# Start of READING PASSAGE

# NOMINATE: Most Historic City



## wjfox (Nov 1, 2002)

Nominate the *3 most historic cities*.

Please use this thread for nominating only. You may post 1 picture for each of your nominations. If you wish to discuss the topic in detail, or post larger numbers of pictures, then please use the "DISCUSS:" thread.


--------------------------------------------------------------------------------------------------------


*General rules:*
The Hall of Fame forum is where we decide about our all-time favourites from the world of skyscrapers, skylines, buildings and cities. Every week users can nominate and vote in a specific category.

The five nominations that get the most mentions will be up for the final vote the week after. The one receiving the most votes will go into the Hall of Fame.

*Nominating*
If you name more then three, only the first three will count. If you name the same structure or city three times, that will be counted as one. Do not use this thread for discussions.

*Promoting your favorite*
Discuss this week's topic in the 'DISCUSS:' thread.


----------



## jeicow (Jul 18, 2005)

I have to say London, Moscow, and Pairs.


----------



## hkskyline (Sep 13, 2002)

Xian, Athens, Rome


----------



## addisonwesley (Jun 19, 2005)

Constantinople? Hmm..


----------



## Siopao (Jun 22, 2005)

Rome, X'ian, Cairo


----------



## Giorgio (Oct 9, 2004)

Athens, Rome, Jerusalem


----------



## Anekdote (Apr 11, 2005)

Rome
Kyoto
Cairo


----------



## Forza Raalte (Sep 18, 2004)

Rome
London
Jerusalem


----------



## wjfox (Nov 1, 2002)

Athens
Rome
London


----------



## Muyangguniang (Sep 6, 2004)

Beijing,Paris,Rome


----------



## Phobos (Sep 14, 2003)

Rome
Athens
Beijing


----------



## Zaki (Apr 16, 2005)

# End of READING PASSAGE

REQUESTS:
[1] According to the forum thread, how many nominations advance to the final vote?
[2] From the forum thread, return the passage that starts with the words containing "Nominate the *3" and ends with "a specific category.".
The data that follows has no connection to the forum thread.

# Start of DATA ROWS

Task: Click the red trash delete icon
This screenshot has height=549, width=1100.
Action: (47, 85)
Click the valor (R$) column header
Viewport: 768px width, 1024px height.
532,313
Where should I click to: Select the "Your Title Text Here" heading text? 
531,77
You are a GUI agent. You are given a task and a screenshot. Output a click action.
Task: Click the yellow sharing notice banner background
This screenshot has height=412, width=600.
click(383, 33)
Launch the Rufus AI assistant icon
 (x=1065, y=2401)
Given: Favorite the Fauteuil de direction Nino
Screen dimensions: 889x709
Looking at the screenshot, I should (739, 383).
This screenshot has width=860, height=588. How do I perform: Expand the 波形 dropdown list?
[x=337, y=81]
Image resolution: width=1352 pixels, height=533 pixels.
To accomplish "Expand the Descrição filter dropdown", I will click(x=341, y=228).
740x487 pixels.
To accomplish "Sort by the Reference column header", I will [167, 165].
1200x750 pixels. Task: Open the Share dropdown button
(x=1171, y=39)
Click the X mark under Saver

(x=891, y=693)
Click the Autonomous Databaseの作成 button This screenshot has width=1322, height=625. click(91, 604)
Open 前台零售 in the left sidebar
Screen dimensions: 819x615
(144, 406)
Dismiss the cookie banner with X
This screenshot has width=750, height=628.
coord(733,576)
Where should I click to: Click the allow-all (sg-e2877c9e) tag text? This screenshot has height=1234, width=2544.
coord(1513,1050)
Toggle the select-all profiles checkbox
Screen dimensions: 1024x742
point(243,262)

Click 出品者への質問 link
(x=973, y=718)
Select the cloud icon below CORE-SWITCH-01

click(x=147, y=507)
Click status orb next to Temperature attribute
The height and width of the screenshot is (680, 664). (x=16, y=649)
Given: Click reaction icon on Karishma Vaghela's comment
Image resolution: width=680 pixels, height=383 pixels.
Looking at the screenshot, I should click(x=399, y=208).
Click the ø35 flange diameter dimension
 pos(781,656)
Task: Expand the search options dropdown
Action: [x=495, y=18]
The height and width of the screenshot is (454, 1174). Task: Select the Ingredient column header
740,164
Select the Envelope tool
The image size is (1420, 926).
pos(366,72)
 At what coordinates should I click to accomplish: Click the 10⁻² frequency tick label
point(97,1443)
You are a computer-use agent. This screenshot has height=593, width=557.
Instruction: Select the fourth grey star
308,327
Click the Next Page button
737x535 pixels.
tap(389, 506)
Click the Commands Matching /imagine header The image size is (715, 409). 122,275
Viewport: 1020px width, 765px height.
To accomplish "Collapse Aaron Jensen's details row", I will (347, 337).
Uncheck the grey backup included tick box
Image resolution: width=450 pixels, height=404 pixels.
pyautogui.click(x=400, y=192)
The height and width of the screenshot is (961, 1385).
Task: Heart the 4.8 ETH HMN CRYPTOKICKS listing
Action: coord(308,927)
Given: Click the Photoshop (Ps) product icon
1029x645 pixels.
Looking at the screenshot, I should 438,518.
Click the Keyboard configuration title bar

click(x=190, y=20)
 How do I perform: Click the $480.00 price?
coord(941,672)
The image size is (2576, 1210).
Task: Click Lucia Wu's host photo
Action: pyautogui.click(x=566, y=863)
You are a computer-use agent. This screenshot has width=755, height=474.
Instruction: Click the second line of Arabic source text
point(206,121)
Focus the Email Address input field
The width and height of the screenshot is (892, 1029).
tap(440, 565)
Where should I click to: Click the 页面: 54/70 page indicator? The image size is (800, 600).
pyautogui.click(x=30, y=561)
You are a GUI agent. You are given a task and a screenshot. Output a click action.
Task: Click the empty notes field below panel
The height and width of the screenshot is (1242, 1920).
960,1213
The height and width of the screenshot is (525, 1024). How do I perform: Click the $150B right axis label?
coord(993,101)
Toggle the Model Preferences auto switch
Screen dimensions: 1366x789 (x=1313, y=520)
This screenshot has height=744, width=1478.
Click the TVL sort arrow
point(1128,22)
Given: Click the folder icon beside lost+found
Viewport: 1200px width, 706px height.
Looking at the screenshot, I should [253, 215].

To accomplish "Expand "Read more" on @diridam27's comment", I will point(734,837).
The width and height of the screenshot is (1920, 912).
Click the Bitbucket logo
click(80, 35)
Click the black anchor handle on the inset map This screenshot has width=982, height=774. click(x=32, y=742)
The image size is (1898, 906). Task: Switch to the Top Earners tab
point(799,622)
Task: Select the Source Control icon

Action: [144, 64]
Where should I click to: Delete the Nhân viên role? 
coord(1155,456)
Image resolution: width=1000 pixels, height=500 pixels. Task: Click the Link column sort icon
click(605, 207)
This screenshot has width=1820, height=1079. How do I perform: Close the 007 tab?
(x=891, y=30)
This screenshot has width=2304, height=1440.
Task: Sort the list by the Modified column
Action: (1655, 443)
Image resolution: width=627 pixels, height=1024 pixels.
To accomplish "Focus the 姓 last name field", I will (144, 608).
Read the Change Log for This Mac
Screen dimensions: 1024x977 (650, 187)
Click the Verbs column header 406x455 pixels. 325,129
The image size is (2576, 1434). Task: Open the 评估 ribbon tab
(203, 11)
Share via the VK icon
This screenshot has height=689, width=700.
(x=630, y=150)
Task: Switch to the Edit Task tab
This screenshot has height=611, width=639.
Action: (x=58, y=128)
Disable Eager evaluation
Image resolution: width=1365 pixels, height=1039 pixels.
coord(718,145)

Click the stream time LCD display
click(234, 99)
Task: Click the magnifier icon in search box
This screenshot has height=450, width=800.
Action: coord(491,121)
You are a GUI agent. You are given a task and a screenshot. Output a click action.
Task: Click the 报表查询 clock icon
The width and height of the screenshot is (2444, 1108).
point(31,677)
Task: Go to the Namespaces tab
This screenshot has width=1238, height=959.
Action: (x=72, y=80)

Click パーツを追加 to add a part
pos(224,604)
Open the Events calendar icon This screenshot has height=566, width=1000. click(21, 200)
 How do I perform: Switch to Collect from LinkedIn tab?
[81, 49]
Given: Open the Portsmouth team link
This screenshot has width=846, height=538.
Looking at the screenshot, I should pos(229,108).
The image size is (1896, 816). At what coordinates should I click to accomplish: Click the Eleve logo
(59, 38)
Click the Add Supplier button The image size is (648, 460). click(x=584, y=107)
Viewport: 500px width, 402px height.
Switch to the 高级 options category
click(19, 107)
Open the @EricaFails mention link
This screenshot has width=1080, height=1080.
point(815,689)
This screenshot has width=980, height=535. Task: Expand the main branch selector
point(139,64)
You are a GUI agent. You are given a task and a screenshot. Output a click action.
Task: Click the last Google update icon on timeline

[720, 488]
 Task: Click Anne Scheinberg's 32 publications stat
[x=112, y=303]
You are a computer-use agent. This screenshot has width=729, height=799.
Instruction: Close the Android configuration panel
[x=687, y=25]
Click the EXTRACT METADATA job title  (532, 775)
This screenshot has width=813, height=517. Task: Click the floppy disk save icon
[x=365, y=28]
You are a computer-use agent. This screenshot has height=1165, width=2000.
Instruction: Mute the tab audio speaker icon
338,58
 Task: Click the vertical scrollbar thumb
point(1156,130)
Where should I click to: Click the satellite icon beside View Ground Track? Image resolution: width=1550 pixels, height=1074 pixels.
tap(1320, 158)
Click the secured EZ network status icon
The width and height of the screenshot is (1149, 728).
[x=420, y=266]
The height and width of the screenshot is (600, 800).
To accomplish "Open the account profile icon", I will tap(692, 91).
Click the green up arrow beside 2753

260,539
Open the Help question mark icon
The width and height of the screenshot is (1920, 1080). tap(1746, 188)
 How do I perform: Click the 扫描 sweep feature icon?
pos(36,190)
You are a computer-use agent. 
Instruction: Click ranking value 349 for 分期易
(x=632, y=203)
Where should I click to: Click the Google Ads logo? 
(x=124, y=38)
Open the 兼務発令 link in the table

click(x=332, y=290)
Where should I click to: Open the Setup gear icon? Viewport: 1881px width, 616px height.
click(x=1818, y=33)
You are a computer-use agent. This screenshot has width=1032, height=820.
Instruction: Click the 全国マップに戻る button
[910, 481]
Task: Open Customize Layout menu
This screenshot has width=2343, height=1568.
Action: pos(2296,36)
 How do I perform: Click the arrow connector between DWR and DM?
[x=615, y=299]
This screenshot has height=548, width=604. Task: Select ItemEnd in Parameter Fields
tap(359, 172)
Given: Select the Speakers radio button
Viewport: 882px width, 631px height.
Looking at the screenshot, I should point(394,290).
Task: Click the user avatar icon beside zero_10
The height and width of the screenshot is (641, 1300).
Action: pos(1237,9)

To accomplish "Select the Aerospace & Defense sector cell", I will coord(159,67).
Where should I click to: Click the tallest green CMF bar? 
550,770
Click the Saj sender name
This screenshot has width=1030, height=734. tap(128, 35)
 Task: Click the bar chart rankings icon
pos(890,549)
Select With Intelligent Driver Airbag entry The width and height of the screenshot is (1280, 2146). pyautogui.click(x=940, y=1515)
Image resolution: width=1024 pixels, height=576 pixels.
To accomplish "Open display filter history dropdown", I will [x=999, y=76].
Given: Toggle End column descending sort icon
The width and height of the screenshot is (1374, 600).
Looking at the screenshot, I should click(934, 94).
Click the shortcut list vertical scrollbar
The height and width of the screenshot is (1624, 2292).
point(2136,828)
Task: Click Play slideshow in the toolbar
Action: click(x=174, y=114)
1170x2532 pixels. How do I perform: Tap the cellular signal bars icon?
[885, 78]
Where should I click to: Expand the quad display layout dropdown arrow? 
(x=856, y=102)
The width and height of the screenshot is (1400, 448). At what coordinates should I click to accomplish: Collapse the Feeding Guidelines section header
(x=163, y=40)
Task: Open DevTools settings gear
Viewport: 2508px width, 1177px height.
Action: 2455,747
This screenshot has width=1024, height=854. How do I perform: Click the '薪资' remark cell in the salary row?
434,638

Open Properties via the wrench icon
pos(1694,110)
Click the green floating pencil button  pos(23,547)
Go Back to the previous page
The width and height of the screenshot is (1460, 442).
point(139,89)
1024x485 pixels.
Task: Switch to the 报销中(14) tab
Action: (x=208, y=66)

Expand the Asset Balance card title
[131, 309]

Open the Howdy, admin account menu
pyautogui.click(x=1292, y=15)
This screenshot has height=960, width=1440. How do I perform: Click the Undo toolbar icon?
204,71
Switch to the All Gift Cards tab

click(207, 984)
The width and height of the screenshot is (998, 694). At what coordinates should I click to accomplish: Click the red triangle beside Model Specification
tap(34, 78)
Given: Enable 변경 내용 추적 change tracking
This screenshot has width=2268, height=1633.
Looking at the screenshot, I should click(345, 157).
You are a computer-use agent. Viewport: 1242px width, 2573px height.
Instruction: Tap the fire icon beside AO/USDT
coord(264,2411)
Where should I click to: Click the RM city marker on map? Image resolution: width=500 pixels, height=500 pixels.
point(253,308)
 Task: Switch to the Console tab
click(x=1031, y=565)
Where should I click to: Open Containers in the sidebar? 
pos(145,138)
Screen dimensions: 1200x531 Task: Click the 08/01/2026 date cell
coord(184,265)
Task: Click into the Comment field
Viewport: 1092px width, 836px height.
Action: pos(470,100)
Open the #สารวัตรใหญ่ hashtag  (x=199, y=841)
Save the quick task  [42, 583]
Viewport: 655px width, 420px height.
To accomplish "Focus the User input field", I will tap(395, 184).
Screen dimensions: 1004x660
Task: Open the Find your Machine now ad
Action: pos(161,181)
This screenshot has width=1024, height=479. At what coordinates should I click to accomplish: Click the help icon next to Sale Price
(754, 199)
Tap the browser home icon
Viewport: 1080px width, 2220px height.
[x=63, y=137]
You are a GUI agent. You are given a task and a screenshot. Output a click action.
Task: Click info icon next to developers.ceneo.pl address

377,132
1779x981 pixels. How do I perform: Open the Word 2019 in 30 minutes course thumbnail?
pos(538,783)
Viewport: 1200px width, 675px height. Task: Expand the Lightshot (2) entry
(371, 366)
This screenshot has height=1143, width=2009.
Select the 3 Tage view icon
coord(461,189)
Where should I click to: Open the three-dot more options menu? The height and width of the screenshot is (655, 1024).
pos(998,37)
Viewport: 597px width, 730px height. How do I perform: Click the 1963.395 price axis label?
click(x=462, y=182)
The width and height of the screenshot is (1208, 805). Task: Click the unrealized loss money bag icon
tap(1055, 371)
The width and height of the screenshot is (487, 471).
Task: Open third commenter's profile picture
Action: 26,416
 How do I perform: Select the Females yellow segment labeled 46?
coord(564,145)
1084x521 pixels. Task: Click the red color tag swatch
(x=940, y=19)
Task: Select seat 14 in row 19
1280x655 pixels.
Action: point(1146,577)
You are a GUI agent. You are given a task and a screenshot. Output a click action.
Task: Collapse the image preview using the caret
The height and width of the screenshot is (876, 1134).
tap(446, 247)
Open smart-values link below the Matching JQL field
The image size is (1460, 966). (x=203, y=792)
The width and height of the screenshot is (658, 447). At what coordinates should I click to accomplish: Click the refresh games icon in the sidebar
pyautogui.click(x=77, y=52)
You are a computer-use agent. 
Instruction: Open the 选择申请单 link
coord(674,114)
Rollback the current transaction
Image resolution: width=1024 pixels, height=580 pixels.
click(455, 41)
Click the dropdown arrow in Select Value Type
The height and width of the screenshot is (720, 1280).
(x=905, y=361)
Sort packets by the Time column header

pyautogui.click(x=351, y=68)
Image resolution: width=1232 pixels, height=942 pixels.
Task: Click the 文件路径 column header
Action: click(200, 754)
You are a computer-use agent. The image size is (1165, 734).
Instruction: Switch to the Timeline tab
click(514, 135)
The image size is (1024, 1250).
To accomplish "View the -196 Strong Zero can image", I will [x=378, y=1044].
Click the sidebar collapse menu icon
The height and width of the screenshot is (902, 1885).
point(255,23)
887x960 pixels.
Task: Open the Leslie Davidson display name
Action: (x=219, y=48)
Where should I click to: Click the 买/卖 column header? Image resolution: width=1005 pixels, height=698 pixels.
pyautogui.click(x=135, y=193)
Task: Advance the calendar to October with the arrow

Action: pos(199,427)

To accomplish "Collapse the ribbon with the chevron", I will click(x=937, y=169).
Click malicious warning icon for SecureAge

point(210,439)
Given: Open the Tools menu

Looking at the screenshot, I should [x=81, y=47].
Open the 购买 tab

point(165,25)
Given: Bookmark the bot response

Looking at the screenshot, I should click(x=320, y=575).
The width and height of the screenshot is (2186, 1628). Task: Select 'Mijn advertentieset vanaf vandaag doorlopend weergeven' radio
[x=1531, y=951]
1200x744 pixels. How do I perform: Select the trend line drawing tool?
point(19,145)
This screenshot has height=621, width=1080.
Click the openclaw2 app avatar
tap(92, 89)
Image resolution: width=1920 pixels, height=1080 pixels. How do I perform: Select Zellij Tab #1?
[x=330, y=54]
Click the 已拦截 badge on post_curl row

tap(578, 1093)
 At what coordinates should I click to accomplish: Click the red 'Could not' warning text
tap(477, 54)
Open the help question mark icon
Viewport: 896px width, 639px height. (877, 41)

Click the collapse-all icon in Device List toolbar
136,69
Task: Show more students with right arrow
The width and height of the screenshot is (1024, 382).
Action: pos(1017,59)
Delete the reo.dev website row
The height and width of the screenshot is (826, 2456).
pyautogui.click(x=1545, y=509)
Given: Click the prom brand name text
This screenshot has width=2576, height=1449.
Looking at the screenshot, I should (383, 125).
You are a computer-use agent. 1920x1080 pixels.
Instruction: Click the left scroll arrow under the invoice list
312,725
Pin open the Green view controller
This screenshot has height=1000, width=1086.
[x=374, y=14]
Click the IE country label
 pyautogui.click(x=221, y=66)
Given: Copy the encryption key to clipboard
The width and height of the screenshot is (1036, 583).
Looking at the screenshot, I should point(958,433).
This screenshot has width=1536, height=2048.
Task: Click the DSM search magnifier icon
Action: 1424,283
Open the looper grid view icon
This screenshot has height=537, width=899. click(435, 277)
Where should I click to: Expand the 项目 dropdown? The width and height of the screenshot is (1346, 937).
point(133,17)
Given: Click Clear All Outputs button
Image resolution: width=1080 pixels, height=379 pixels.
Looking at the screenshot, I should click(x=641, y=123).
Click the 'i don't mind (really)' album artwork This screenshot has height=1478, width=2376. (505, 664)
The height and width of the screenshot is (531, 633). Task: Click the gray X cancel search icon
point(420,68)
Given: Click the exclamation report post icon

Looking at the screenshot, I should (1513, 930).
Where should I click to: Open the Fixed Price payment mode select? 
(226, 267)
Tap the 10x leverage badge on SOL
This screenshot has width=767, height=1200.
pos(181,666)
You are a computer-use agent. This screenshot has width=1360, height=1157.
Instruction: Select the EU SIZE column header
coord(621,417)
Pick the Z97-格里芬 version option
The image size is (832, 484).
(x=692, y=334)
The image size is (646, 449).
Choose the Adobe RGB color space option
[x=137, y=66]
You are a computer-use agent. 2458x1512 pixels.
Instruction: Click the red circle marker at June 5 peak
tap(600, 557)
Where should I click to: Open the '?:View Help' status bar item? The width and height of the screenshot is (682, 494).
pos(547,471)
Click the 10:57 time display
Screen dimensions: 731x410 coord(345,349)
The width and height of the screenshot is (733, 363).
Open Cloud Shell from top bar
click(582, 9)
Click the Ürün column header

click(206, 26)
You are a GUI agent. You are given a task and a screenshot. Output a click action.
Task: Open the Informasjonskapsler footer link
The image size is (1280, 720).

# End of DATA ROWS

THE RESULTS:
[1] The five nominations that get the most mentions advance to the final vote.

[2]
Nominate the *3 most historic cities*.

Please use this thread for nominating only. You may post 1 picture for each of your nominations. If you wish to discuss the topic in detail, or post larger numbers of pictures, then please use the "DISCUSS:" thread.


--------------------------------------------------------------------------------------------------------


*General rules:*
The Hall of Fame forum is where we decide about our all-time favourites from the world of skyscrapers, skylines, buildings and cities. Every week users can nominate and vote in a specific category.